Over the past two week, we have seen an increase in warnings from law enforcement agencies stating that healthcare organizations need to be on high alert for attacks by ransomware operators and other attackers who are looking to capitalize on the Coronavirus pandemic.
In addition, we continue to see new variants released from the common ransomware families such as STOP, Dharma, and others.
Finally, the Wall Street Journal broke the news this week that Travelex paid a $2.3 million ransom to REvil to get their company back up and running.
Contributors and those who provided new ransomware information and stories this week include: @PolarToffee, @Seifreed, @malwareforme, @struppigel, @LawrenceAbrams, @FourOctets, @BleepinComputer, @demonslay335, @fwosar, @malwrhunterteam, @serghei, @DanielGallagher, @Ionut_Ilascu, @VK_Intel, @jorntvdw, @fbgwls245, @emsisoft, @JAMESWT_MHT, @Intel471Inc, @thyrex2002, @GrujaRS, @siri_urz, @quickheal, @FaLconIntel, @Amigo_A_, @ceostroff, and @INTERPOL_HQ.
March 28th 2020
Michael Gillespie found a new variant of the STOP Ransomware that appends the .mado extension to encrypted files.
March 30th 2020
JAMESWT found a new Jigsaw Ransomware variant targeted Italian users and appending the .math extension to encrypted files.
March 31st 2020
MalwareHunterTeam found a new Stupid Ransomware variant called ILELECTION2020 that targets Israelis and appends the .likud extension to encrypted files.
dnwls0719 found the BB Ransomware that appends the .encryptedbyBB extension to encrypted files.
Emsisoft updated their Aurora decryptor to support the .CoronaLock extension.

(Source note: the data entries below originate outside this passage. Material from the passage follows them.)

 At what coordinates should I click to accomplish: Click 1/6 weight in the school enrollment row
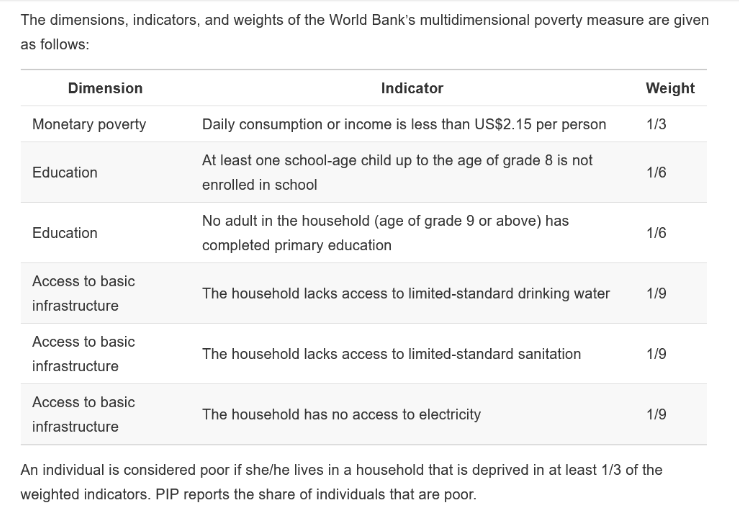click(656, 172)
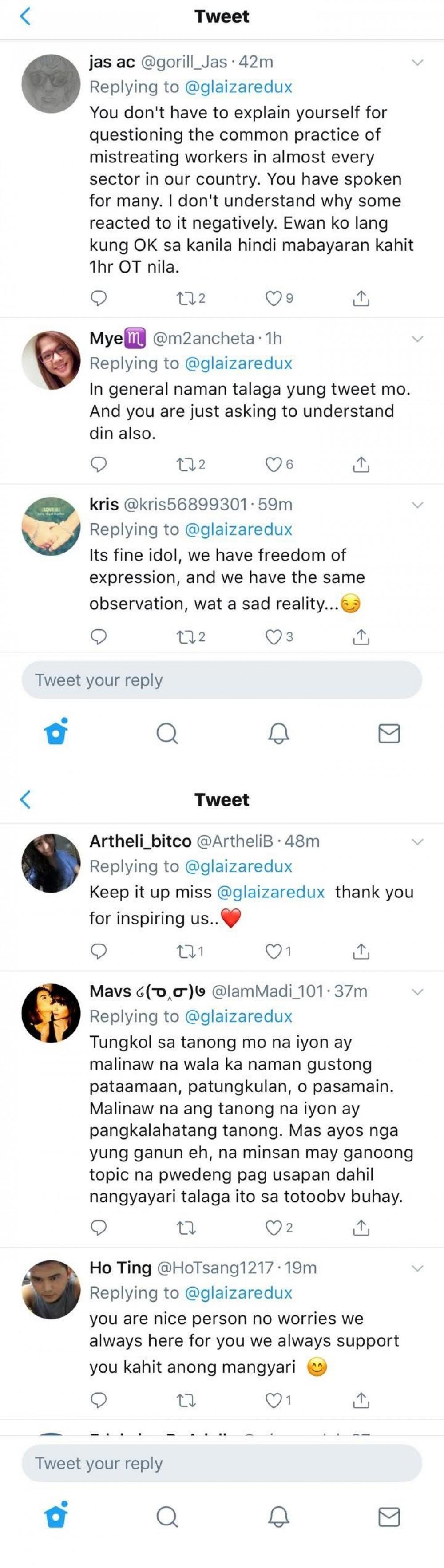Like kris's tweet about freedom of expression

[274, 637]
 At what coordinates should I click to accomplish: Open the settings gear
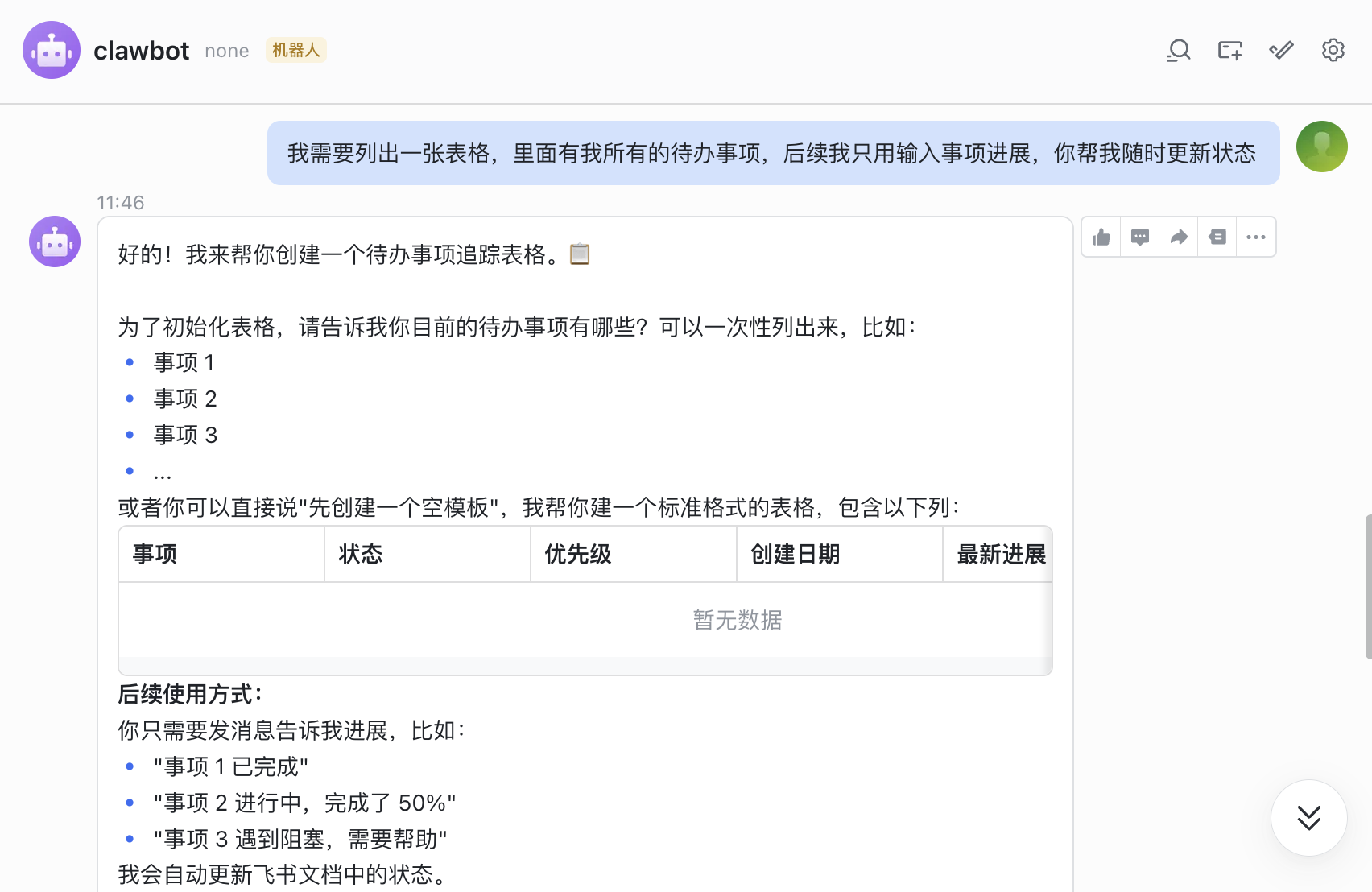pos(1333,50)
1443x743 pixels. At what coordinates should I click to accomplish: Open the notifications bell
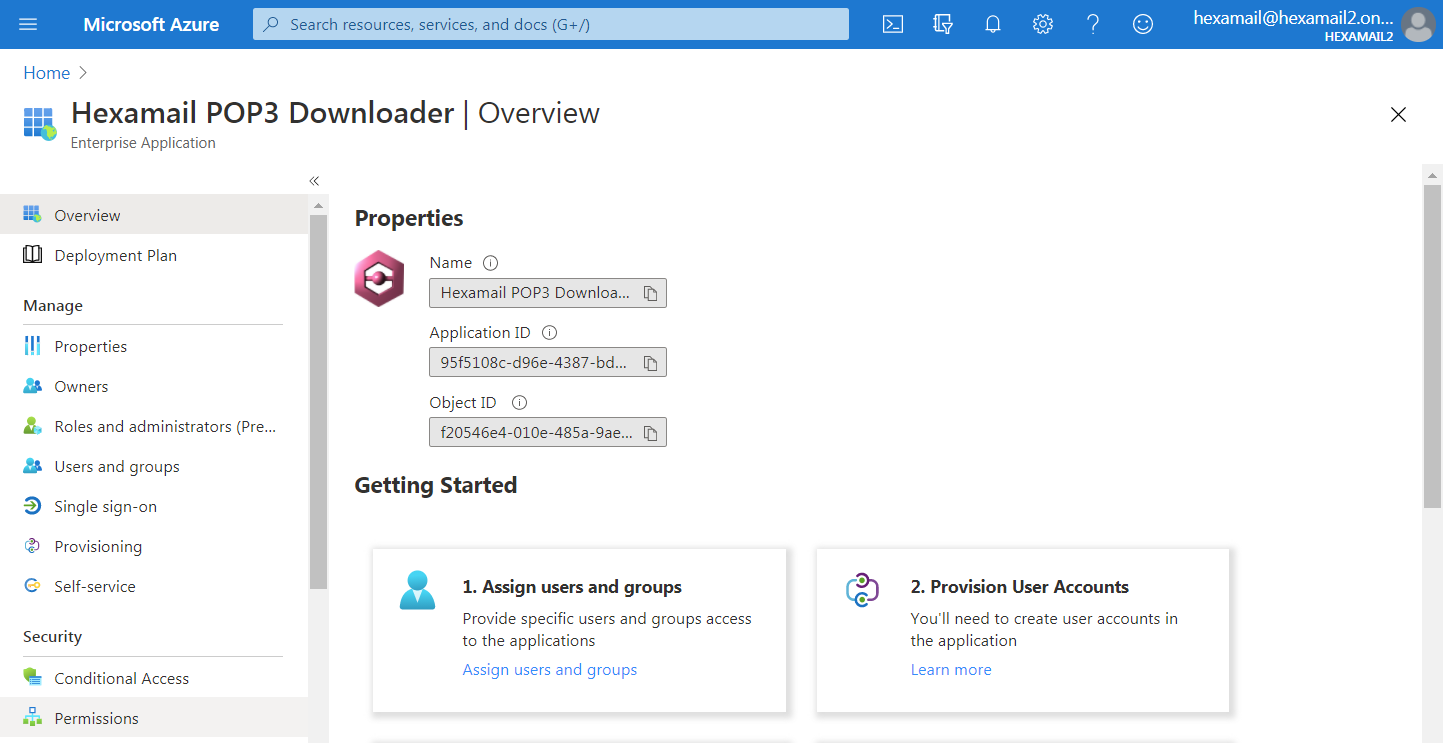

dnwls0719 spotted the Nephilim ransomware, which was previously using a different and uncommon spelling of Nefilim in the past. This variant uses the .NEPHILIM extension and drops a ransom note named NEPHILIM-DECRYPT.txt.

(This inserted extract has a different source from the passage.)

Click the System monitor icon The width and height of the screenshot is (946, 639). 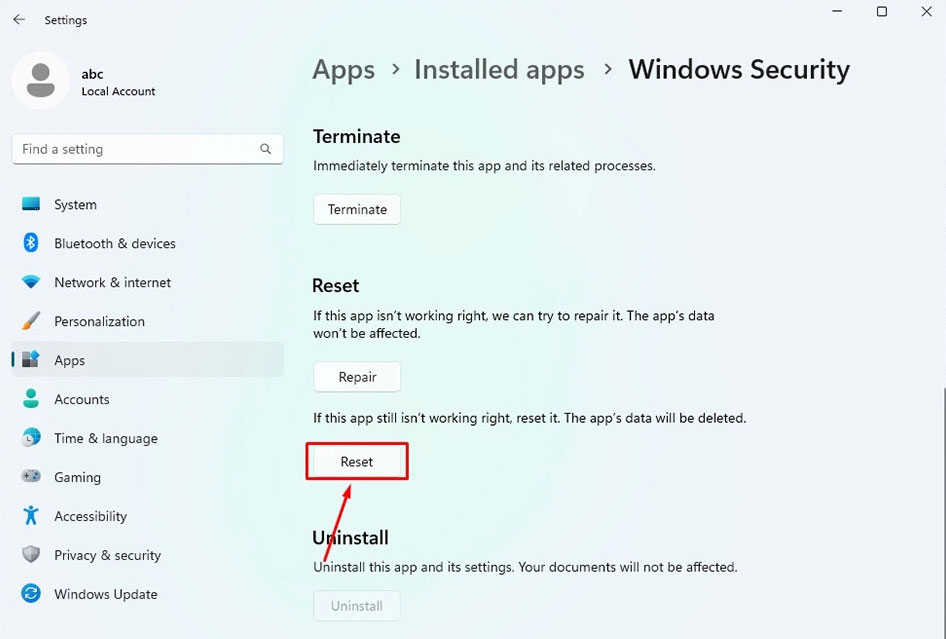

REvil aka Sodinokibi, Sodin is a ransomware family operated as a ransomware-as-a-service (RaaS). Deployments of REvil first were observed in April 2019, where attackers leveraged a vulnerability in Oracle WebLogic servers tracked as CVE-2019-2725.
April 1st 2020
Microsoft has started to send targeted notifications to dozens of hospitals about vulnerable public-facing VPN devices and gateways located on their network.

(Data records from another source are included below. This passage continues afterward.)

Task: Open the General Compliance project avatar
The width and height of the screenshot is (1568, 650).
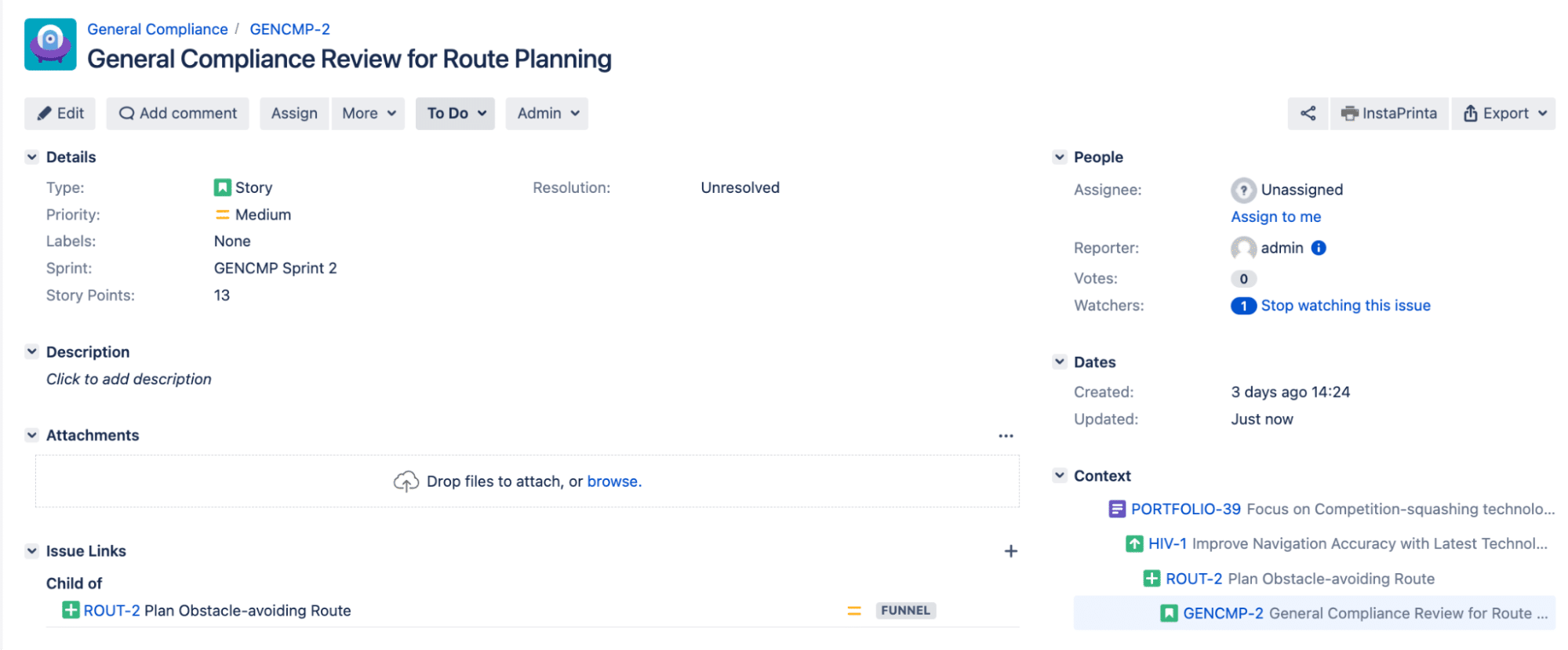Action: click(50, 45)
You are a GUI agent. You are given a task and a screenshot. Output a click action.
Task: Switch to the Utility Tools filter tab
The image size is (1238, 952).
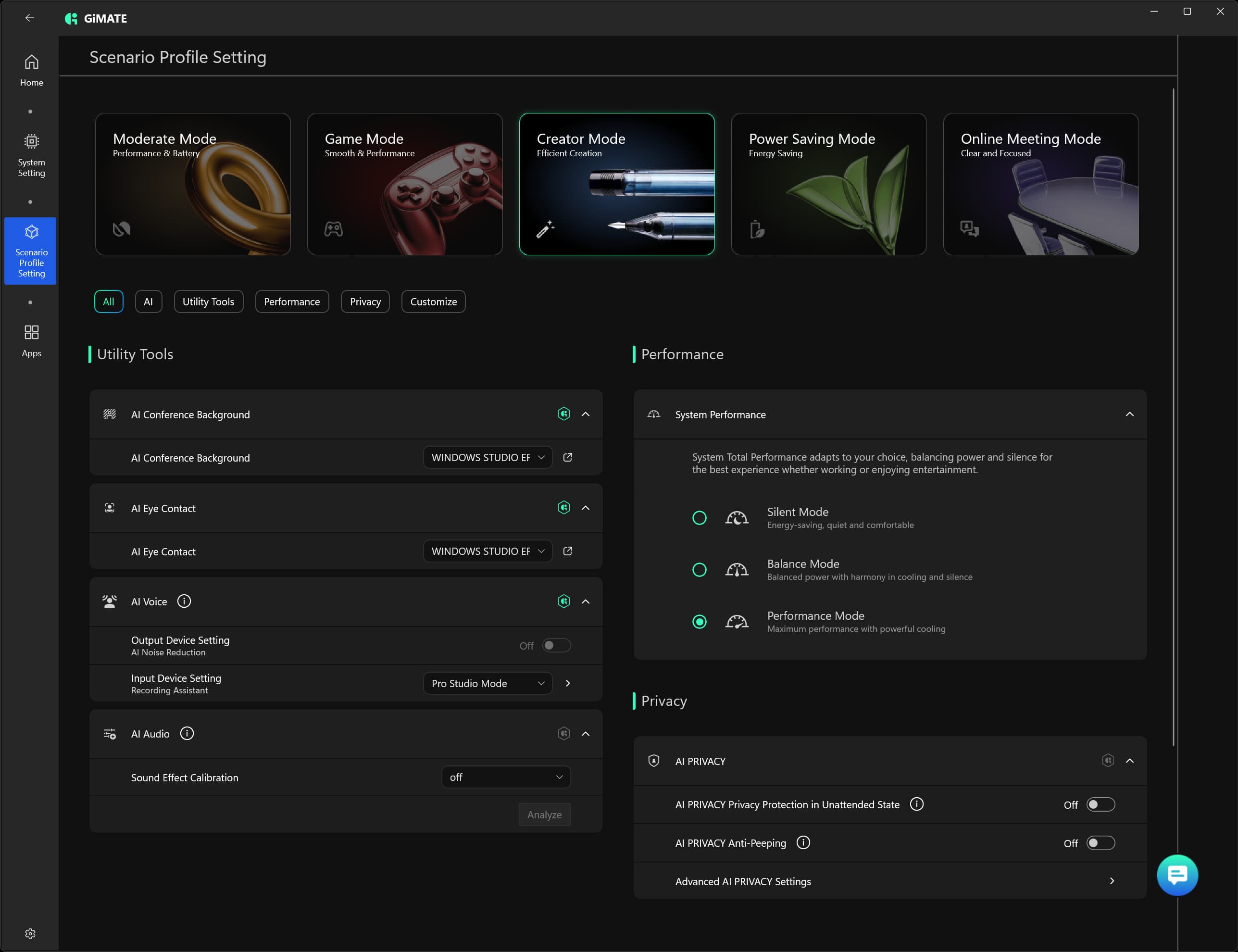click(x=208, y=301)
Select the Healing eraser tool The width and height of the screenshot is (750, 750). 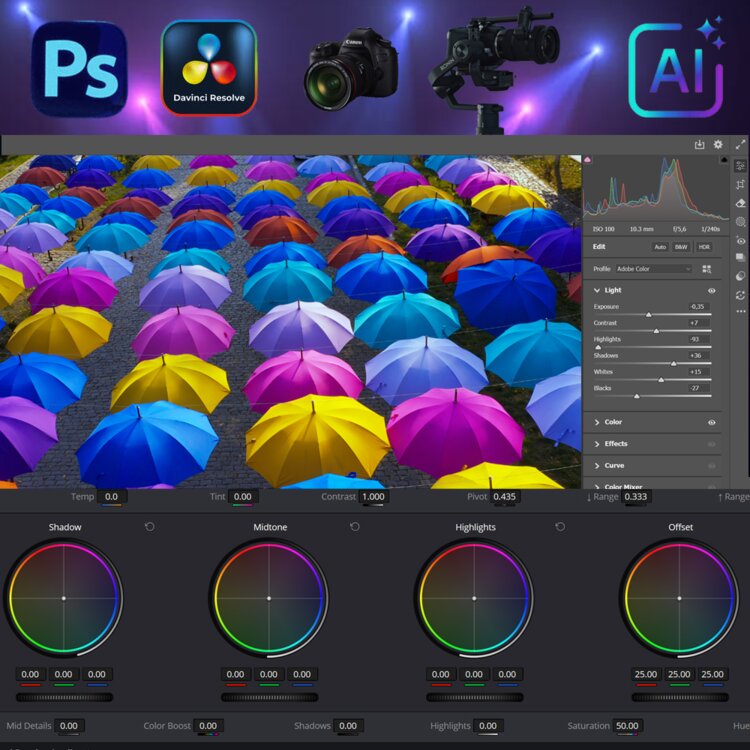(x=740, y=203)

Alex Svirid found a new variant of the WannaCash Ransomware that appends the COVID-19 themed extension of .WANNACASH NCOV v310320.
GrujaRS found the new HiddenTear ransomware named Rogue Ransomware that appends the .rogue extension and impersonates
April 2nd 2020
Michael Gillespie found a new Boruta Ouroboros Ransomware variant that appends the .Boruta extension.
April 3rd 2020
S!Ri found the MrDec Ransomware that appends the .[ID]_RSA extension.
dnwls0719 found a new Dharma Ransomware variant that appends the .MSPLT extension to encrypted files.
April 4th 2020
Michael Gillespie found new STOP Ransomware variant that appends the .jope extension to encrypted files.
April 6th 2020
The INTERPOL (International Criminal Police Organisation) warns that cybercriminals are increasingly attempting to lockout hospitals out of critical systems by attempting to deploy ransomware on their networks despite the currently ongoing COVID-19 outbreak.
GrujaRS found anew BlackOrchid Ransomware variant that appends the .shinya extension to encrypted files.
April 7th 2020
dnwls0719 found a new Phobos Ransomware variant that appends the .revon extension and drops ransom notes named info.txt and info.hta.
April 8th 2020
MalwareHunterTeam found a new “Corona Virus IQ” Ransomware from Iraqthat appends the .corona extension to encrypted files.
S!Ri found a new ransomware that states it will decrypt your files if you win a game.
FaLcon Intelligence found that a new variant of the Gibberish Ransomware is being spread through the RIG exploit kit.
April 9th 2020
One such spear-phishing campaign is being used by the Dharma ransomware variant (Crysis). First noted in 2016, Dharma ransomware has been around for almost five years now and keeps popping out with a new variant, periodically. The threat actors want to leverage every scenario to escape detection and deliver the payload.
Michael Gillespie found new STOP Ransomware variant that appends the .mpaj extension to encrypted files.
Travelex reportedly paid a $2.3 million ransom payment to get their systems back online after being encrypted by a Sodinokibi ransomware attack.
April 10th 2020
GrujaRS found a new ransomware called BearCrypt that only targets .jpg and .png files. When encrypted it appends the .crypt extension and drops a ransom note named Readme.txt. Appears to be in-dev.
GrujaRS found a new Aurora Ransomware variant that appends the .bukyak extension.
Internal confidential documents belonging to some of the largest aerospace companies in the world have been stolen from an industrial contractor and leaked online.